▶ [Do this]
Using the text on spam in 2012 below, answer these:
1. What percentage of all unsolicited email came from China in 2012?
2. Which country topped the list of spam sources in 2011?
3. To what proportion did emails with malicious attachments fall?

▶ [Text section]
Apart from the use of anti-spam applications, another reason for the decline of spam is the use of mandatory DKIM (domain key identified mail) signature policies by email providers. DKIMs are digital signatures that verify the domain from which emails are sent.
Darya Gudkova, Kaspersky Lab Head of Content Analysis & Research said that the percentage of spam decreased over the course of the year, and during the final three months of 2012 the figure remained below 70 percent.
But even with the decline of spam volumes in 2012, there were some major changes in terms of the source country of spam. China was suddenly thrust into the top of the list of spam sources for 2012, contributing 19.5 percent of all unsolicited email. This is unprecedented as China was not even in the top 20 spam sources in 2011, which was topped by India then.
The entry of China in the top list already increases Asia’s ranking as the primary regional source of spam, rising 11.2 percentage points for 2012, finally contributing 50 percent of all spam. North America took second place with 15.8 percent last year.
Among the top 20 countries that are sources of spam for 2012 is the Philippines contributing 1.1 percent. It is ranked among the last 10 countries contributing less than two percent of the overall spam.
Kaspersky Lab also reported that despite the decrease in overall percentage of spam in mail traffic, the proportion of emails with malicious attachments fell only slightly to 3.4 percent.

▶ [Stored rows]
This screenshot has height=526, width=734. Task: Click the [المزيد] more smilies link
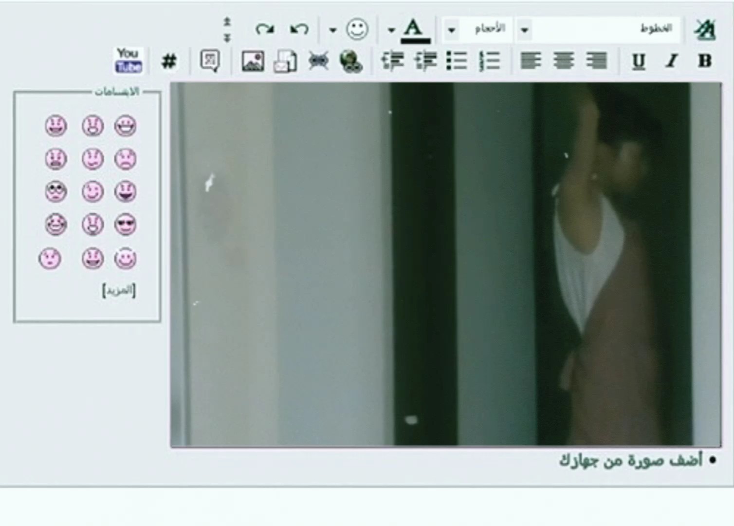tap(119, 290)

---

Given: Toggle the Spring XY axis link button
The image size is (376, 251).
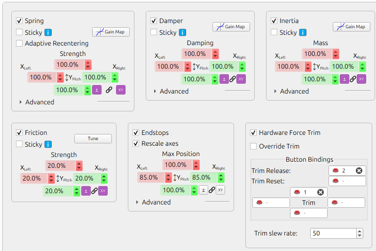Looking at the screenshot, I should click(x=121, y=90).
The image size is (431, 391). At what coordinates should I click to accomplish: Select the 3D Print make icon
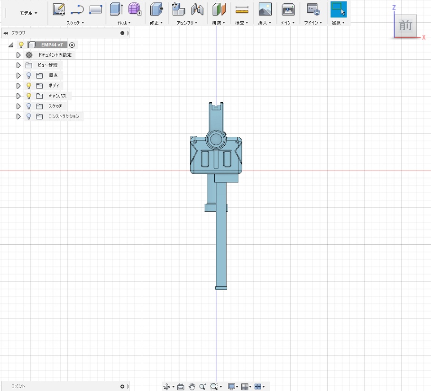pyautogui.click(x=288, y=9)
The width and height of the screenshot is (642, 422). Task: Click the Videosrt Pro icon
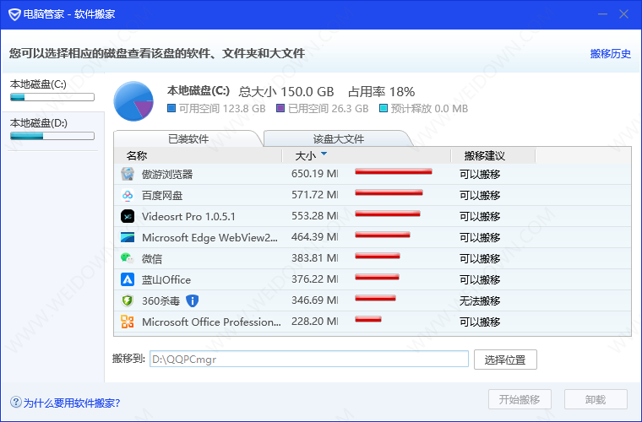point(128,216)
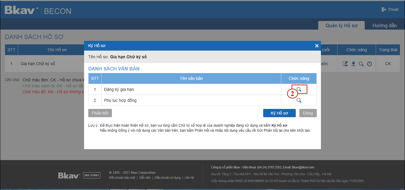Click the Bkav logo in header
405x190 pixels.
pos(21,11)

--

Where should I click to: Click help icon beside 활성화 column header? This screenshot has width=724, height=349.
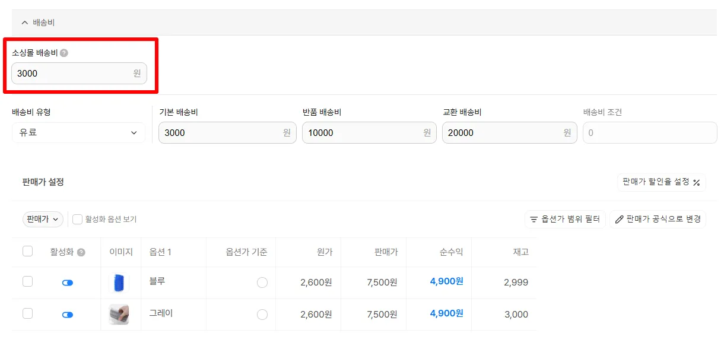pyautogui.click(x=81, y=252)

▶ [Answer]
1. 19.5 percent
2. India
3. 3.4 percent